EXTRACT TO READ:
Similarity of sequence motifs
InterProScan 5 [13] was run locally on all proteins using default settings. SignalP 5.0 [29] was also run on these proteins with default settings. A binary presence-absence vector was made for each protein to represent the sequence features assigned to it. The Shannon information content of each feature in the dataset was calculated and used as a weight for that feature. For all pairwise comparisons of proteins, the weighted Jaccard distance of their feature vectors was calculated and used as a predictor.
Sequence similarity
Diamond [30] was used to assess the sequence similarity of P. putida proteins. All PUFs were searched against the entire P. putida genome database with ultra-sensitive mode enabled. The bitscore of the alignments were used as the similarity measure.
Operon co-membership
Transcriptomics data were downloaded from the JGI genome portal for JGI project ID 1137772. Rockhopper [31] was then used to identify operons by mapping transcripts to the genome using default settings. Co-membership was included in the within species protein–protein similarity model (Fig. 1B) as a binary predictor variable.

MATERIAL SHOWN:
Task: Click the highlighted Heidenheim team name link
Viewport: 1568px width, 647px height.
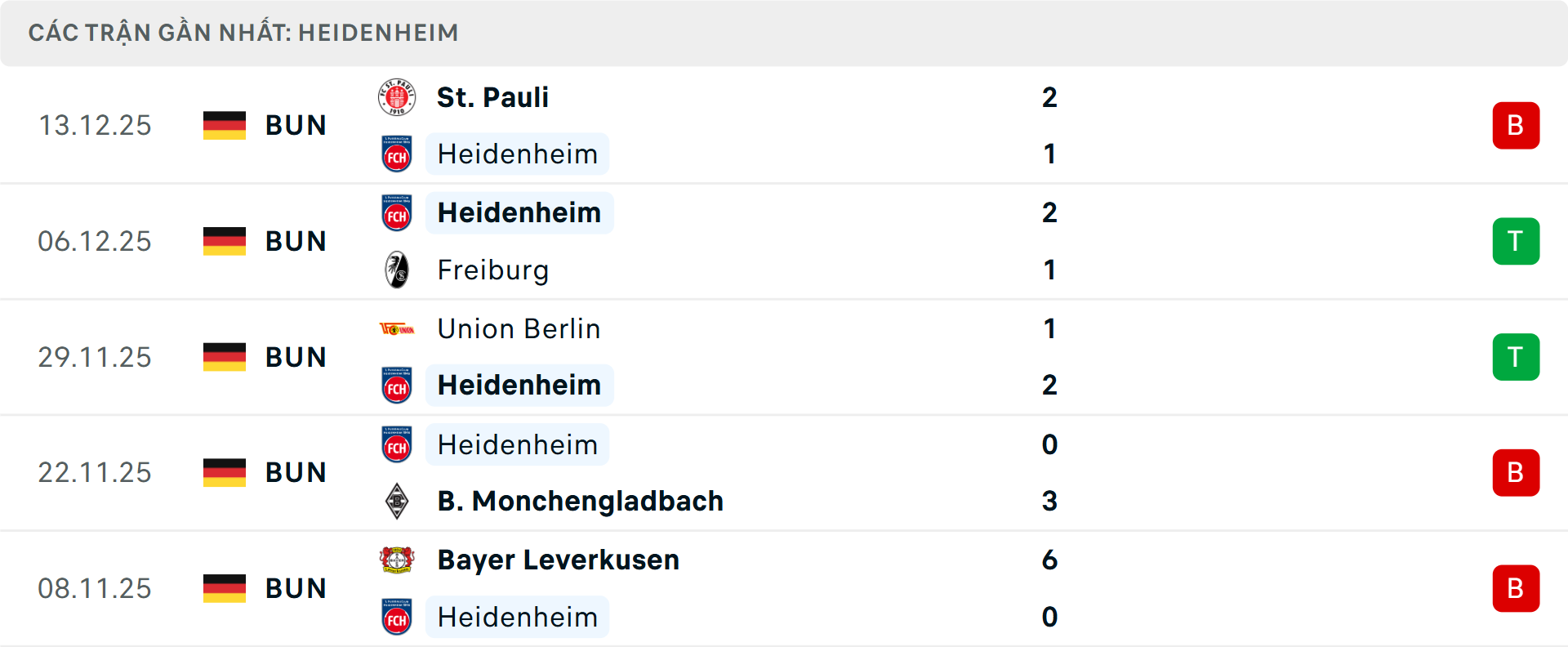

---

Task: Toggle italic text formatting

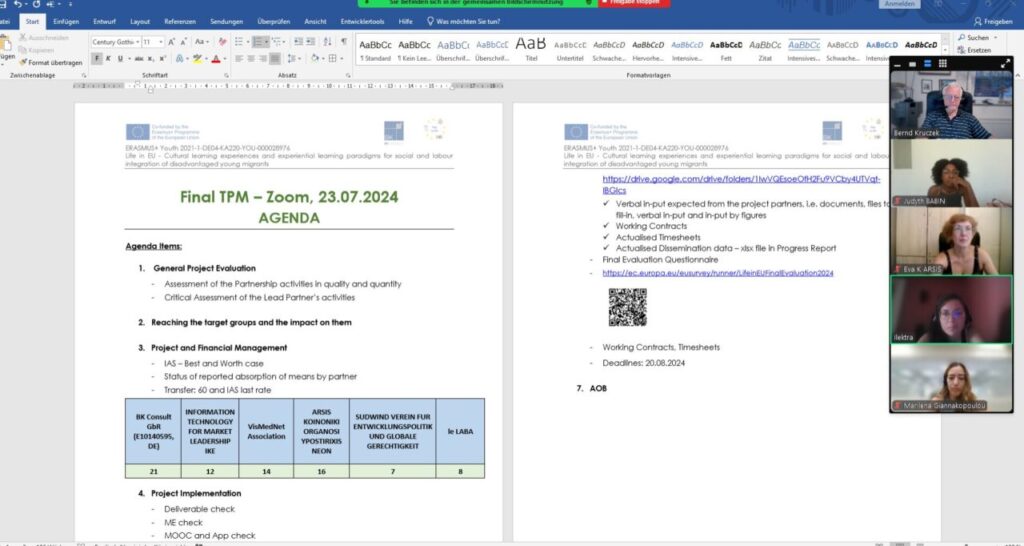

---

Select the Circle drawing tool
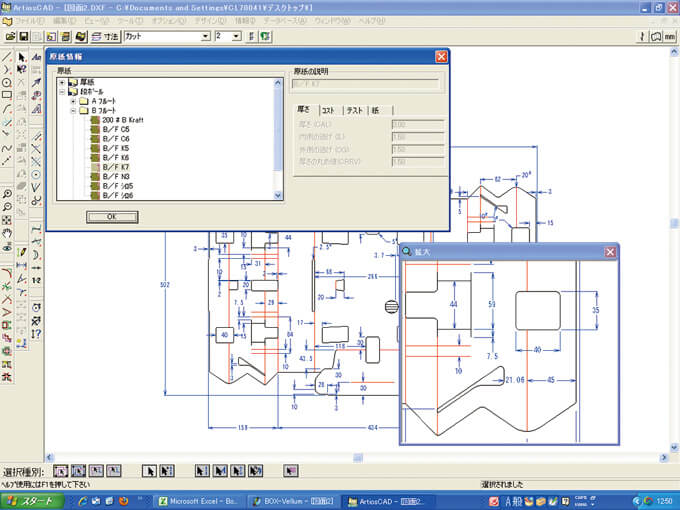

WORK INSTRUCTION 1:
List every software tool that the methods excerpt names as being run or used.
WORK INSTRUCTION 2:
According to the methods excerpt, which mode was enabled when all PUFs were searched against the entire P. putida genome database?
WORK INSTRUCTION 3:
Repeat the passage of the methods excerpt from "Similarity of sequence" up to and including "as a predictor.".

WRITTEN REPLY 1:
InterProScan 5, SignalP 5.0, Diamond, Rockhopper

WRITTEN REPLY 2:
Ultra-sensitive mode.

WRITTEN REPLY 3:
Similarity of sequence motifs
InterProScan 5 [13] was run locally on all proteins using default settings. SignalP 5.0 [29] was also run on these proteins with default settings. A binary presence-absence vector was made for each protein to represent the sequence features assigned to it. The Shannon information content of each feature in the dataset was calculated and used as a weight for that feature. For all pairwise comparisons of proteins, the weighted Jaccard distance of their feature vectors was calculated and used as a predictor.